Sinon globalement, c'est vers la BD que je travaille le plus encore que je trouve difficilement du temps libre. Du coup, je lance sur le papier tout un tas d'histoires, de croquis et de personnages qui restent quelques jours sans attention à cause de l'arrivée des petits frères et petites sœurs.
J'ai un temps commencé à travailler sur Fishy, où trois groupes de personnages évoluent parallèlement jusqu'à se rencontrer. mon préféré est celui des poissons d'aquarium qui philosophent sur le sens de l'univers du fond de leur bocal et l'ange Théo Rêve qui conduit un bibliobus en sirotant un thé étrange...
Le chantier plus important en ce moment est Jalapenos, une BD adulte, longue, dont je soigne tout particulièrement les réflexions et les enjeux. Ca me fait du coup une cité tentaculaire dans la tête, l'univers qui se forme autours de cette histoire s'enrichit chaque jour et pourra donner lieu, un jour, à plusieurs albums de tons et de sujets très variés.

je dois aussi finir les Comptes de Noël, histoire trash de père Noël tuberculeux massacré à la chevrotine. L'idée est de dissocier le plus possible les encarts écrits de ce que montre l'image et de m'essayer à l'humour noir.
Il y a aussi la Flûte, livre pour enfant au sujet d'un joueur de flûte amoureux de la musique et qui ne peut plus jouer. En effet, chaque fois qu'il produit une note avec son instrument, il se met à sourire jusqu'aux oreilles et ne peut donc plus souffler correctement...
Ah, là,là! Il y a aussi le Bouc d'Appel, histoire courte que j'ai beaucoup de mal à écrire. Le niveau symbolique est très délicat à intégrer dans une narration, surtout en 4 pages, limite que je me suis imposée car plus serait trop pour un si petit propos.

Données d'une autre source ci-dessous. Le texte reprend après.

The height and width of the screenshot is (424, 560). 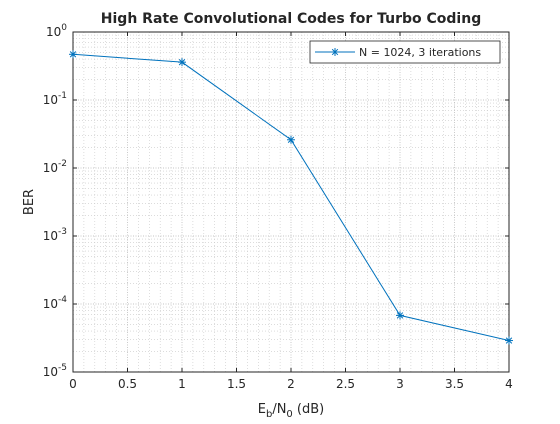 I want to click on y-tick-label: 10⁻¹, so click(x=55, y=99).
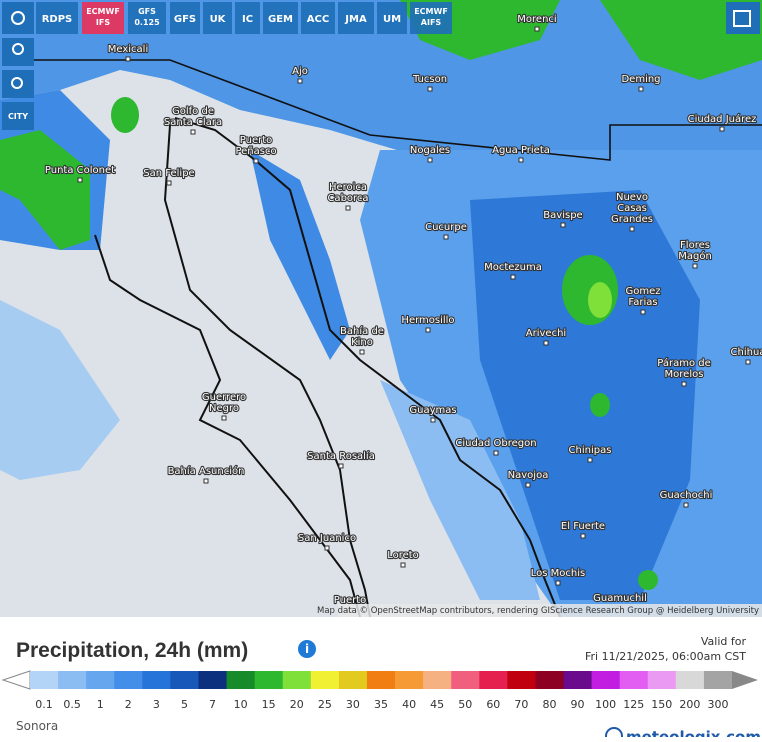  I want to click on scale-label: 50, so click(465, 704).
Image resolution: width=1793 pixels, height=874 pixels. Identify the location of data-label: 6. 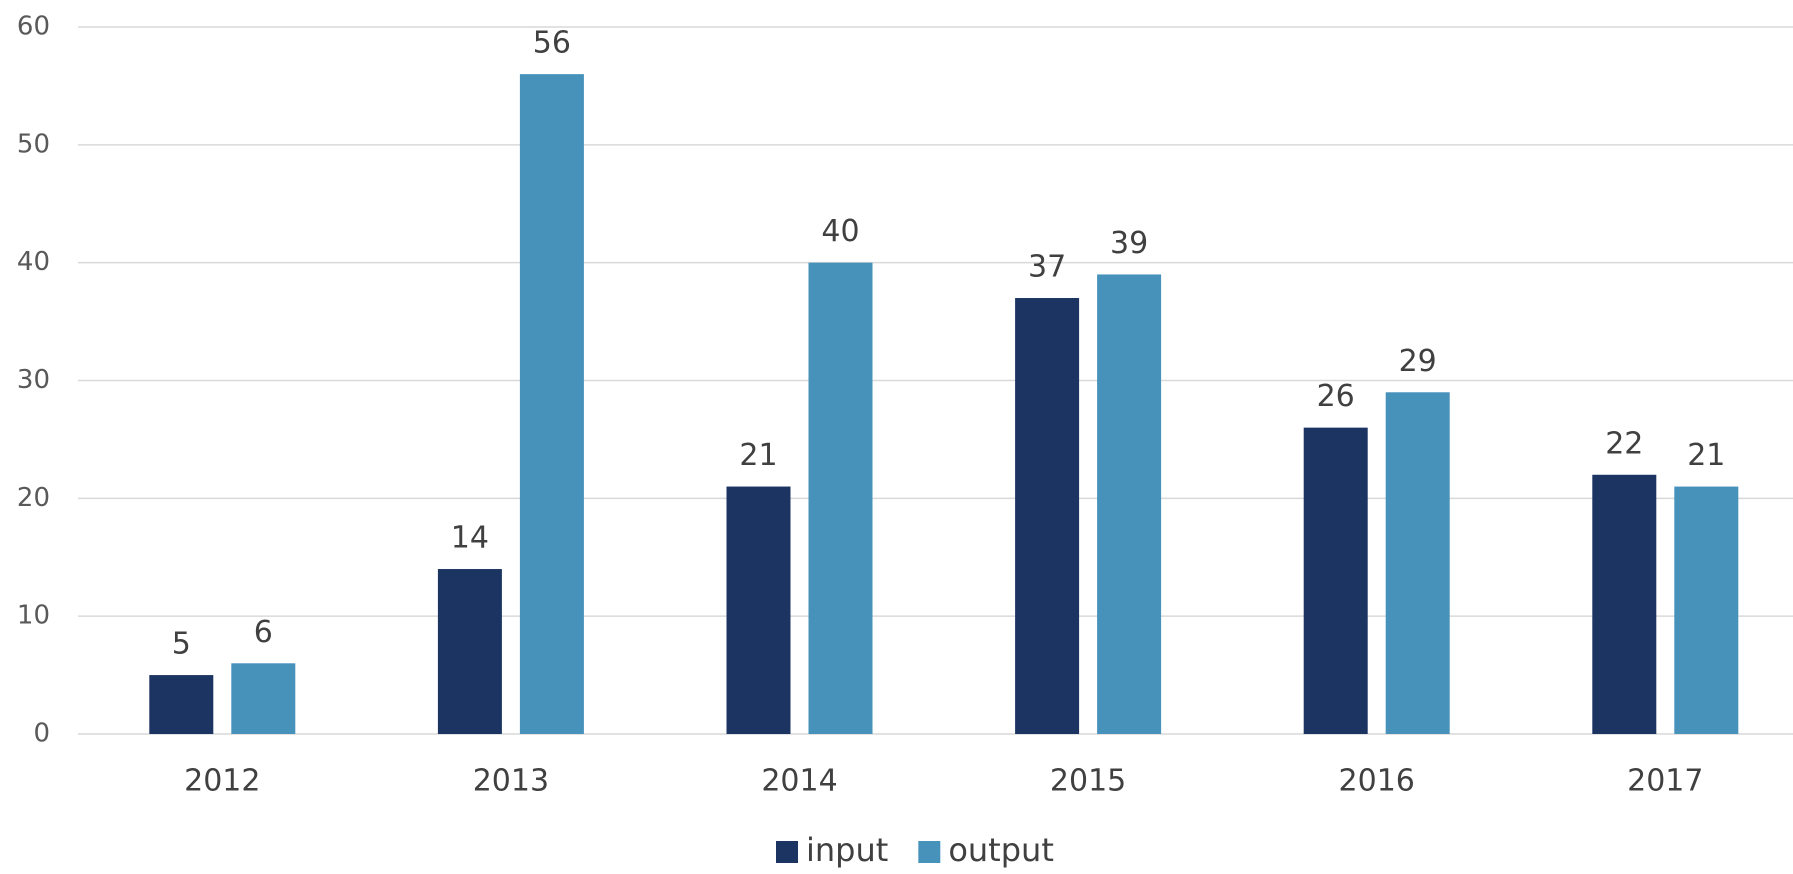
(264, 632).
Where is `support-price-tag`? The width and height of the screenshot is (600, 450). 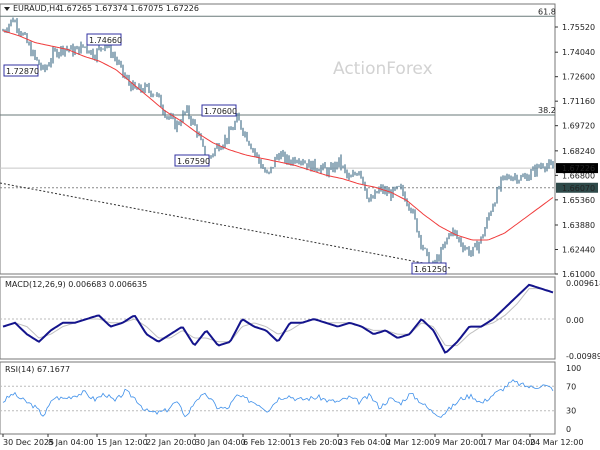
support-price-tag is located at coordinates (577, 188).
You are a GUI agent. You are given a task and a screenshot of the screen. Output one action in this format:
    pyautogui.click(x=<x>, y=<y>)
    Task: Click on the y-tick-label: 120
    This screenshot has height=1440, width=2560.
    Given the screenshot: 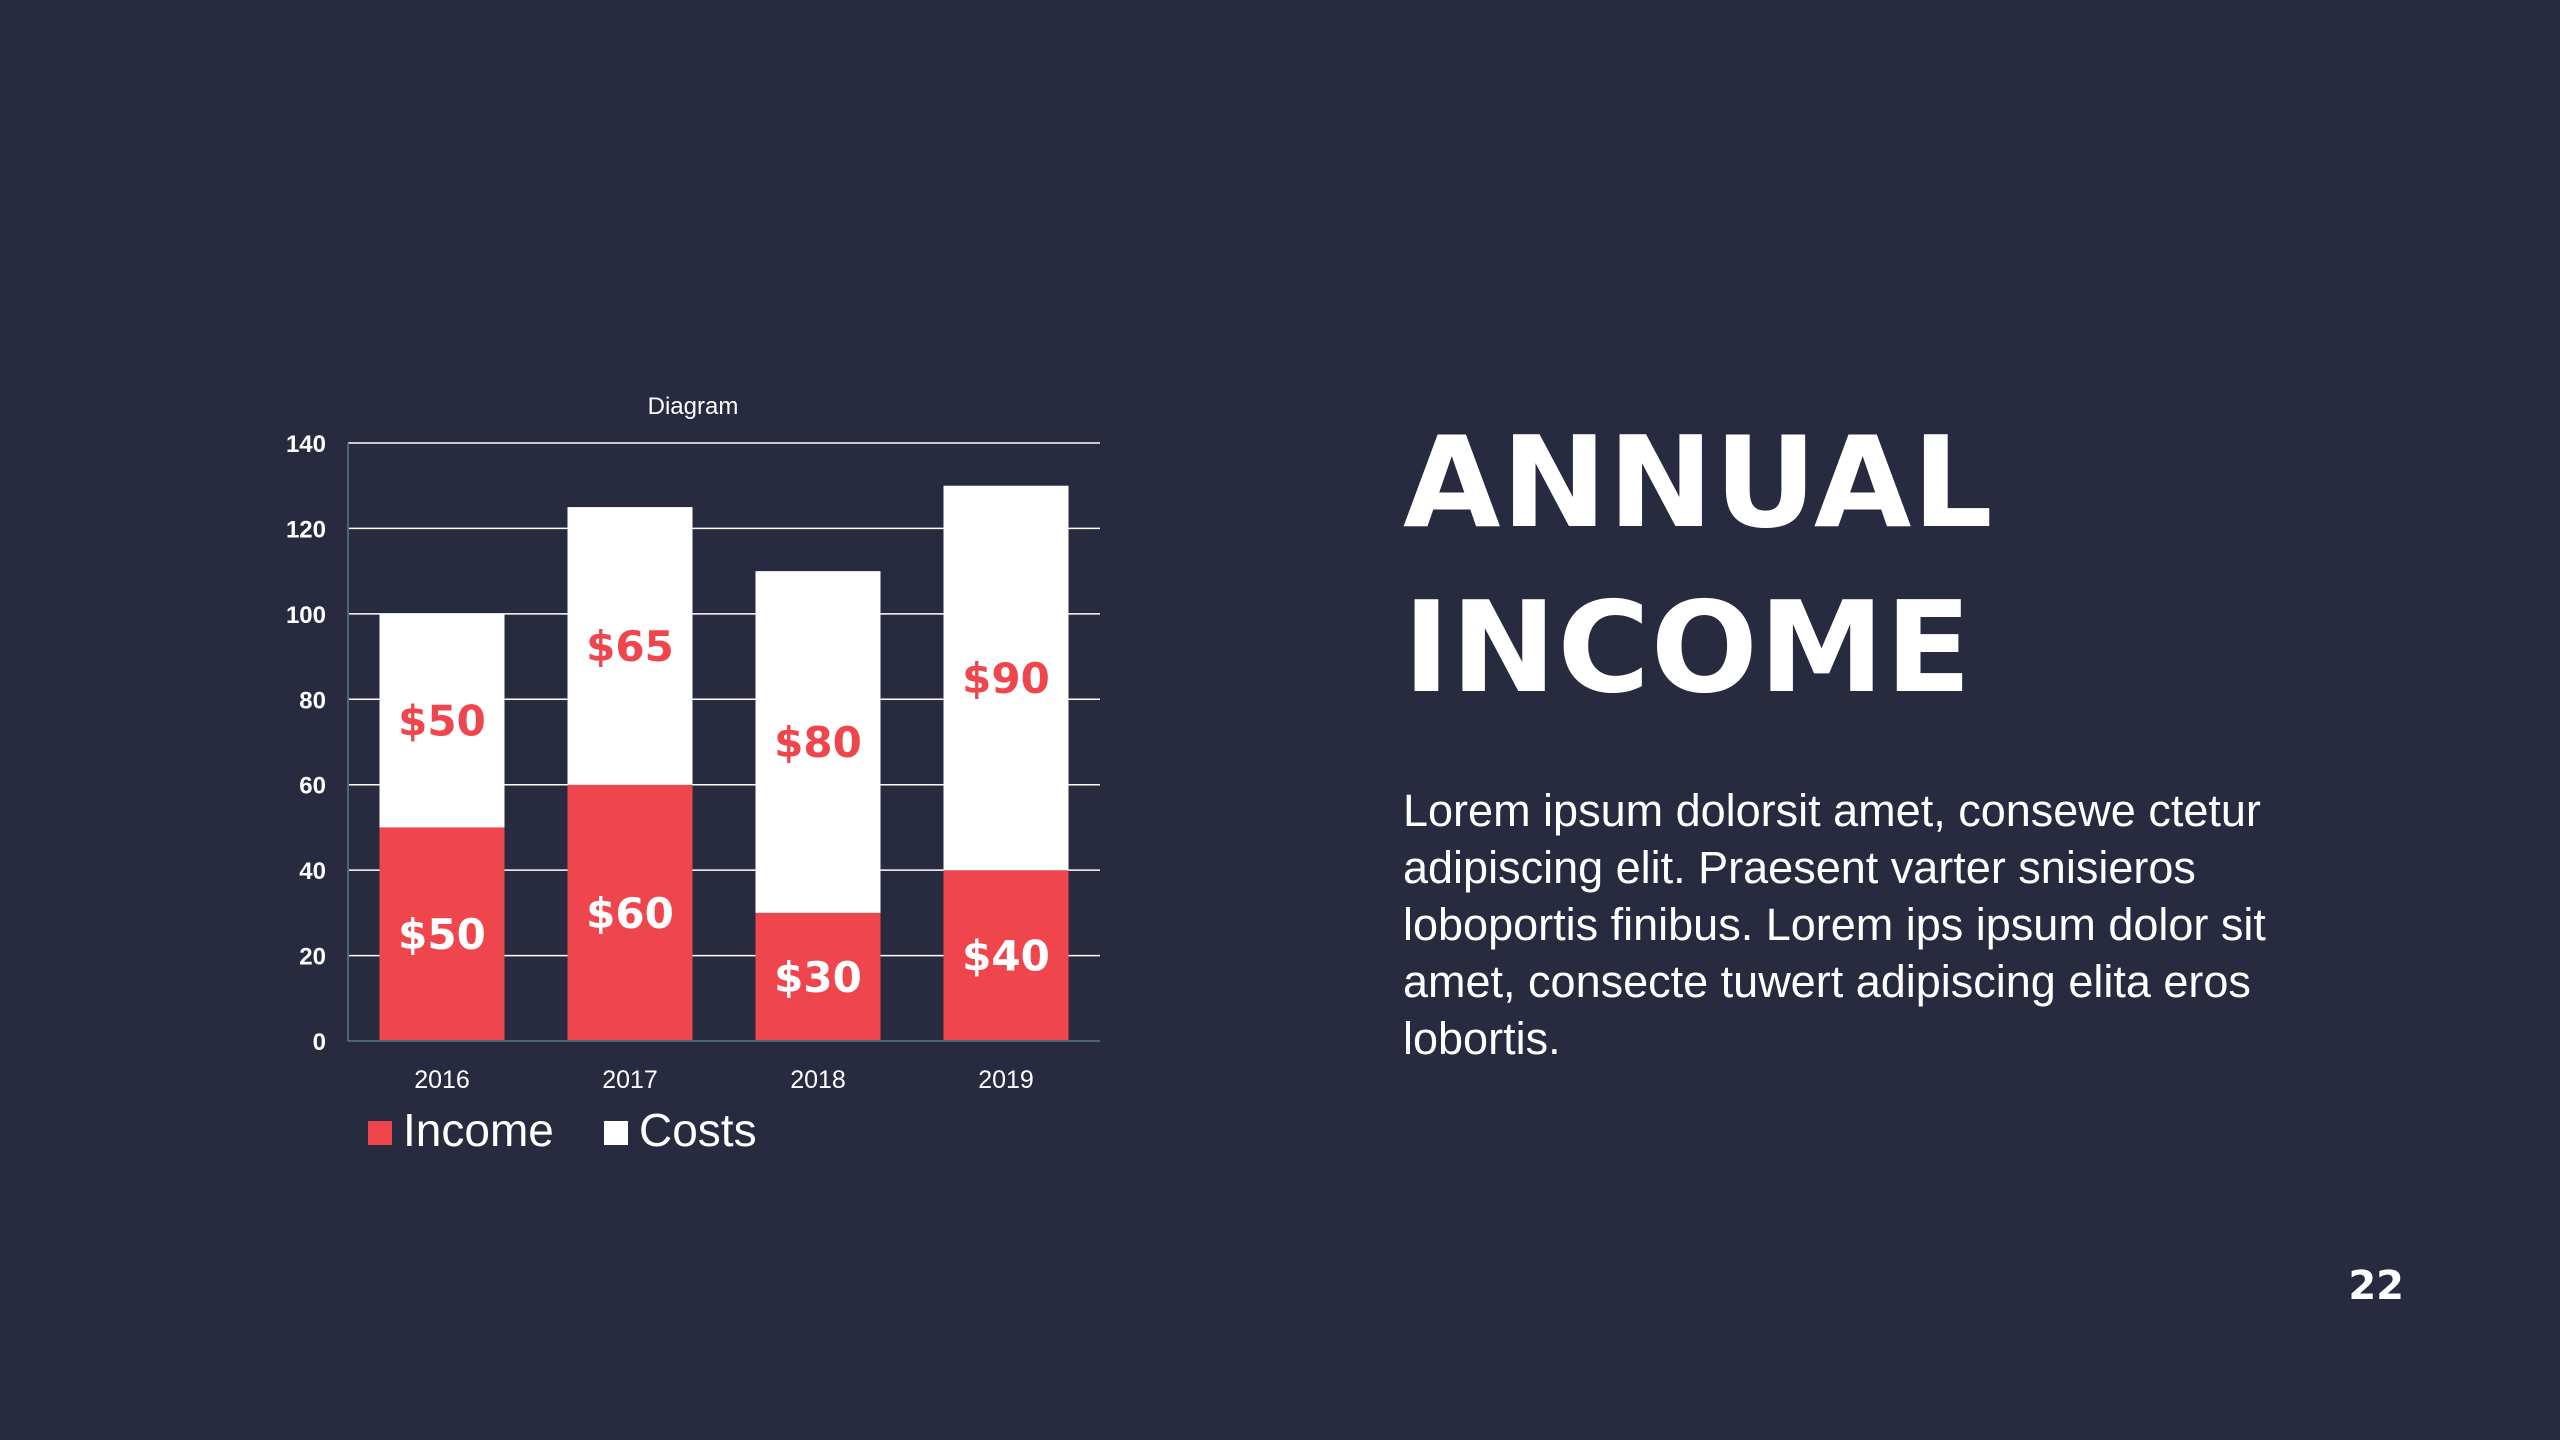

Je compte faire dans cette histoire le parallèle entre les boucs d'appel, animaux "employés" des abattoirs chargés de guider les autres à la mort, façon mouton de Panurge mais en plus sinistre.
Dans la même veine, je réfléchis à une histoire intitulée provisoirement Peeble où un personnage découvre la banale monstruosité qui l'habite.
Et finalement, j'aimerais un jour écrire une adaptation BD du roman Palais de glace de Tarjei Vesaas qui est un bijou de poésie, de délicatesse et de profondeur.

That's all folks! Mes neurones ont maintenant besoin de leur ration de caféine pour fonctionner jusqu'à la prochaine heure!